[Collected data entries]
* * *

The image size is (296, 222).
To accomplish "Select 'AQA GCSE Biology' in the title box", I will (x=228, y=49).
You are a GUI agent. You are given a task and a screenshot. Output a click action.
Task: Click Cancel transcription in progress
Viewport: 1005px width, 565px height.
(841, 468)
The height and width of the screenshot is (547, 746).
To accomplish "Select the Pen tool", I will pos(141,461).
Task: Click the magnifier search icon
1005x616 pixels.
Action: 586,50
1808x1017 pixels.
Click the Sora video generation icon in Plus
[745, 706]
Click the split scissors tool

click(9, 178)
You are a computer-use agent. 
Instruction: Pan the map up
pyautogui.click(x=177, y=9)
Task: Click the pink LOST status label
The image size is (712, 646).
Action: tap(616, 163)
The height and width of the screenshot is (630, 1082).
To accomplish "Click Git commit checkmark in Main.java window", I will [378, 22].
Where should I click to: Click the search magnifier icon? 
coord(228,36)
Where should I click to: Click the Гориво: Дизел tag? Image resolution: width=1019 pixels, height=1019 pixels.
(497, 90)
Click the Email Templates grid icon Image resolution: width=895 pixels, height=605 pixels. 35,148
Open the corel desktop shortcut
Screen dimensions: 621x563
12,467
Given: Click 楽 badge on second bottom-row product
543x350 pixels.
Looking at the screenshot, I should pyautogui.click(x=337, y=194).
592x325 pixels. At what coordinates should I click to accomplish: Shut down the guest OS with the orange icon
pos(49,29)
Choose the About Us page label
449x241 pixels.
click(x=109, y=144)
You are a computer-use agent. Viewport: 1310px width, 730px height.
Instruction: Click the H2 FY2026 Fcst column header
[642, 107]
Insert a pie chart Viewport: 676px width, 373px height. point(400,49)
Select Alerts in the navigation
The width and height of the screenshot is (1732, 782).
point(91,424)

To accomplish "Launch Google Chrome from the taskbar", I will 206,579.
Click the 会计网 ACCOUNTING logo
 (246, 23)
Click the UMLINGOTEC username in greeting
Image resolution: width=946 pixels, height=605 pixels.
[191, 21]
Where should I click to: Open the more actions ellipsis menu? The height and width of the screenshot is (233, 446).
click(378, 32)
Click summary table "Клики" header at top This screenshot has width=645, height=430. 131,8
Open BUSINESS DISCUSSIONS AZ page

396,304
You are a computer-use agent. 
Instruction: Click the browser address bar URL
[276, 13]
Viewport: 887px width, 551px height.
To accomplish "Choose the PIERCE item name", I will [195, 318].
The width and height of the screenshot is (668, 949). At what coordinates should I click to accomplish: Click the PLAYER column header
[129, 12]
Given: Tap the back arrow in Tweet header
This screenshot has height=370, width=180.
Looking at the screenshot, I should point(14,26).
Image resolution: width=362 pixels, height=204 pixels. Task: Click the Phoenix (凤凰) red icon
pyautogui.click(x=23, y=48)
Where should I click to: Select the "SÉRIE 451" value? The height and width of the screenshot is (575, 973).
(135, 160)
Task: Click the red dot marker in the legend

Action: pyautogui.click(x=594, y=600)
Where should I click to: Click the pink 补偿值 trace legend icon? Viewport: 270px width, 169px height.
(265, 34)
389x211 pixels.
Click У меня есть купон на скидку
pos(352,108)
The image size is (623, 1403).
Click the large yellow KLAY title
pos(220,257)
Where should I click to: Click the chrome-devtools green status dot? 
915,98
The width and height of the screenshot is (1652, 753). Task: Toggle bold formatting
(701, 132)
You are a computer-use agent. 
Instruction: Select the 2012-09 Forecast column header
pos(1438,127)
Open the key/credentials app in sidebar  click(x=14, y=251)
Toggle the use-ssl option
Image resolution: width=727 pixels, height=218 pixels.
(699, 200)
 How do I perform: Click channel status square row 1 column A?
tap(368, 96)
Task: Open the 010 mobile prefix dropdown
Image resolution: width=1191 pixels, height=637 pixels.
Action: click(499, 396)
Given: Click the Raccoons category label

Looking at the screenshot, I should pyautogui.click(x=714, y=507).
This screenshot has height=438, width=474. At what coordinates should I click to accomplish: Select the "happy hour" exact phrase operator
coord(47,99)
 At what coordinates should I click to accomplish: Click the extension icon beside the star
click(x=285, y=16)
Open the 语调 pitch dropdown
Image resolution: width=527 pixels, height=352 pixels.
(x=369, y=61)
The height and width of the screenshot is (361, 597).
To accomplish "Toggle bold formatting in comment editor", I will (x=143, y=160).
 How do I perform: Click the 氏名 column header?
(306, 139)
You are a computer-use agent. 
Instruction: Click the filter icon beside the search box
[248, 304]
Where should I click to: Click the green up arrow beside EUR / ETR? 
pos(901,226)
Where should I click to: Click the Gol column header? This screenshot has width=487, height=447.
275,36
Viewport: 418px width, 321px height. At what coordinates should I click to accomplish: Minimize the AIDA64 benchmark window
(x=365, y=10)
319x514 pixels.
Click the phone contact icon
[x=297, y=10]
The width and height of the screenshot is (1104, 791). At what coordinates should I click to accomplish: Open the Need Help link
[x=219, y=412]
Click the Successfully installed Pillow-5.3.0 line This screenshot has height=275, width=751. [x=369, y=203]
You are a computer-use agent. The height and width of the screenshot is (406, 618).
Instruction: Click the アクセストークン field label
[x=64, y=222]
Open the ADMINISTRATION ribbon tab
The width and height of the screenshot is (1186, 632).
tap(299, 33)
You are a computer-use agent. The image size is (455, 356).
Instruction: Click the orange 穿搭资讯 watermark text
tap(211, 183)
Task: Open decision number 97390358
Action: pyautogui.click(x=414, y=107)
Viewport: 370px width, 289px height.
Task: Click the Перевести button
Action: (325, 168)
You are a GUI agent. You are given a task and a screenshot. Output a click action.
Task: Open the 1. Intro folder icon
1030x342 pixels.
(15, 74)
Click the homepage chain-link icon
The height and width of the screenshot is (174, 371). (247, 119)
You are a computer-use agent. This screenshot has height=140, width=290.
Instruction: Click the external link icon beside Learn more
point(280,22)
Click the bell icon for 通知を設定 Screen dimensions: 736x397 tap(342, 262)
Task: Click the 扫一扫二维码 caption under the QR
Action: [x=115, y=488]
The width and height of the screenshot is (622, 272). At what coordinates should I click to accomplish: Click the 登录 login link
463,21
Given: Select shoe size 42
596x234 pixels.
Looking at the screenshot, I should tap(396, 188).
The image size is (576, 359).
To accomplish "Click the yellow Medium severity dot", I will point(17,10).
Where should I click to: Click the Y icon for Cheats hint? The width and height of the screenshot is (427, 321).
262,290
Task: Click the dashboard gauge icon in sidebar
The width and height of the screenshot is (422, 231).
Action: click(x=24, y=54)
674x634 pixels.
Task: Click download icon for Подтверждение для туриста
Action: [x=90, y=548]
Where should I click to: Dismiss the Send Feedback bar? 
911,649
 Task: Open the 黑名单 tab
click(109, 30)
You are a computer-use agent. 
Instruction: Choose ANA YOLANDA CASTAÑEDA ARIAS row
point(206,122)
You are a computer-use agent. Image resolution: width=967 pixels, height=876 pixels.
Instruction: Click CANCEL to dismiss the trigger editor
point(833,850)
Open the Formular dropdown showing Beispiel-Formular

* * *

### What needs to be done
Copy the records above, keeping each line identical.

### Your solution
The image size is (296, 222).
To accomplish "Select 'AQA GCSE Biology' in the title box", I will (x=228, y=49).
You are a GUI agent. You are given a task and a screenshot. Output a click action.
Task: Click Cancel transcription in progress
Viewport: 1005px width, 565px height.
(841, 468)
The height and width of the screenshot is (547, 746).
To accomplish "Select the Pen tool", I will pos(141,461).
Task: Click the magnifier search icon
1005x616 pixels.
Action: 586,50
1808x1017 pixels.
Click the Sora video generation icon in Plus
[745, 706]
Click the split scissors tool

click(9, 178)
You are a computer-use agent. 
Instruction: Pan the map up
pyautogui.click(x=177, y=9)
Task: Click the pink LOST status label
The image size is (712, 646).
Action: tap(616, 163)
The height and width of the screenshot is (630, 1082).
To accomplish "Click Git commit checkmark in Main.java window", I will [378, 22].
Where should I click to: Click the search magnifier icon? 
coord(228,36)
Where should I click to: Click the Гориво: Дизел tag? Image resolution: width=1019 pixels, height=1019 pixels.
(497, 90)
Click the Email Templates grid icon Image resolution: width=895 pixels, height=605 pixels. 35,148
Open the corel desktop shortcut
Screen dimensions: 621x563
12,467
Given: Click 楽 badge on second bottom-row product
543x350 pixels.
Looking at the screenshot, I should pyautogui.click(x=337, y=194).
592x325 pixels. At what coordinates should I click to accomplish: Shut down the guest OS with the orange icon
pos(49,29)
Choose the About Us page label
449x241 pixels.
click(x=109, y=144)
You are a computer-use agent. Viewport: 1310px width, 730px height.
Instruction: Click the H2 FY2026 Fcst column header
[642, 107]
Insert a pie chart Viewport: 676px width, 373px height. point(400,49)
Select Alerts in the navigation
The width and height of the screenshot is (1732, 782).
point(91,424)

To accomplish "Launch Google Chrome from the taskbar", I will 206,579.
Click the 会计网 ACCOUNTING logo
 (246, 23)
Click the UMLINGOTEC username in greeting
Image resolution: width=946 pixels, height=605 pixels.
[191, 21]
Where should I click to: Open the more actions ellipsis menu? The height and width of the screenshot is (233, 446).
click(378, 32)
Click summary table "Клики" header at top This screenshot has width=645, height=430. 131,8
Open BUSINESS DISCUSSIONS AZ page

396,304
You are a computer-use agent. 
Instruction: Click the browser address bar URL
[276, 13]
Viewport: 887px width, 551px height.
To accomplish "Choose the PIERCE item name", I will [195, 318].
The width and height of the screenshot is (668, 949). At what coordinates should I click to accomplish: Click the PLAYER column header
[129, 12]
Given: Tap the back arrow in Tweet header
This screenshot has height=370, width=180.
Looking at the screenshot, I should point(14,26).
Image resolution: width=362 pixels, height=204 pixels. Task: Click the Phoenix (凤凰) red icon
pyautogui.click(x=23, y=48)
Where should I click to: Select the "SÉRIE 451" value? The height and width of the screenshot is (575, 973).
(135, 160)
Task: Click the red dot marker in the legend

Action: pyautogui.click(x=594, y=600)
Where should I click to: Click the pink 补偿值 trace legend icon? Viewport: 270px width, 169px height.
(265, 34)
389x211 pixels.
Click У меня есть купон на скидку
pos(352,108)
The image size is (623, 1403).
Click the large yellow KLAY title
pos(220,257)
Where should I click to: Click the chrome-devtools green status dot? 
915,98
The width and height of the screenshot is (1652, 753). Task: Toggle bold formatting
(701, 132)
You are a computer-use agent. 
Instruction: Select the 2012-09 Forecast column header
pos(1438,127)
Open the key/credentials app in sidebar  click(x=14, y=251)
Toggle the use-ssl option
Image resolution: width=727 pixels, height=218 pixels.
(699, 200)
 How do I perform: Click channel status square row 1 column A?
tap(368, 96)
Task: Open the 010 mobile prefix dropdown
Image resolution: width=1191 pixels, height=637 pixels.
Action: click(499, 396)
Given: Click the Raccoons category label

Looking at the screenshot, I should pyautogui.click(x=714, y=507).
This screenshot has height=438, width=474. At what coordinates should I click to accomplish: Select the "happy hour" exact phrase operator
coord(47,99)
 At what coordinates should I click to accomplish: Click the extension icon beside the star
click(x=285, y=16)
Open the 语调 pitch dropdown
Image resolution: width=527 pixels, height=352 pixels.
(x=369, y=61)
The height and width of the screenshot is (361, 597).
To accomplish "Toggle bold formatting in comment editor", I will (x=143, y=160).
 How do I perform: Click the 氏名 column header?
(306, 139)
You are a computer-use agent. 
Instruction: Click the filter icon beside the search box
[248, 304]
Where should I click to: Click the green up arrow beside EUR / ETR? 
pos(901,226)
Where should I click to: Click the Gol column header? This screenshot has width=487, height=447.
275,36
Viewport: 418px width, 321px height. At what coordinates should I click to accomplish: Minimize the AIDA64 benchmark window
(x=365, y=10)
319x514 pixels.
Click the phone contact icon
[x=297, y=10]
The width and height of the screenshot is (1104, 791). At what coordinates should I click to accomplish: Open the Need Help link
[x=219, y=412]
Click the Successfully installed Pillow-5.3.0 line This screenshot has height=275, width=751. [x=369, y=203]
You are a computer-use agent. The height and width of the screenshot is (406, 618).
Instruction: Click the アクセストークン field label
[x=64, y=222]
Open the ADMINISTRATION ribbon tab
The width and height of the screenshot is (1186, 632).
tap(299, 33)
You are a computer-use agent. The image size is (455, 356).
Instruction: Click the orange 穿搭资讯 watermark text
tap(211, 183)
Task: Open decision number 97390358
Action: pyautogui.click(x=414, y=107)
Viewport: 370px width, 289px height.
Task: Click the Перевести button
Action: (325, 168)
You are a GUI agent. You are given a task and a screenshot. Output a click action.
Task: Open the 1. Intro folder icon
1030x342 pixels.
(15, 74)
Click the homepage chain-link icon
The height and width of the screenshot is (174, 371). (247, 119)
You are a computer-use agent. This screenshot has height=140, width=290.
Instruction: Click the external link icon beside Learn more
point(280,22)
Click the bell icon for 通知を設定 Screen dimensions: 736x397 tap(342, 262)
Task: Click the 扫一扫二维码 caption under the QR
Action: [x=115, y=488]
The width and height of the screenshot is (622, 272). At what coordinates should I click to accomplish: Click the 登录 login link
463,21
Given: Select shoe size 42
596x234 pixels.
Looking at the screenshot, I should tap(396, 188).
The image size is (576, 359).
To accomplish "Click the yellow Medium severity dot", I will point(17,10).
Where should I click to: Click the Y icon for Cheats hint? The width and height of the screenshot is (427, 321).
262,290
Task: Click the dashboard gauge icon in sidebar
The width and height of the screenshot is (422, 231).
Action: click(x=24, y=54)
674x634 pixels.
Task: Click download icon for Подтверждение для туриста
Action: [x=90, y=548]
Where should I click to: Dismiss the Send Feedback bar? 
911,649
 Task: Open the 黑名单 tab
click(109, 30)
You are a computer-use agent. 
Instruction: Choose ANA YOLANDA CASTAÑEDA ARIAS row
point(206,122)
You are a computer-use agent. Image resolution: width=967 pixels, height=876 pixels.
Instruction: Click CANCEL to dismiss the trigger editor
point(833,850)
Open the Formular dropdown showing Beispiel-Formular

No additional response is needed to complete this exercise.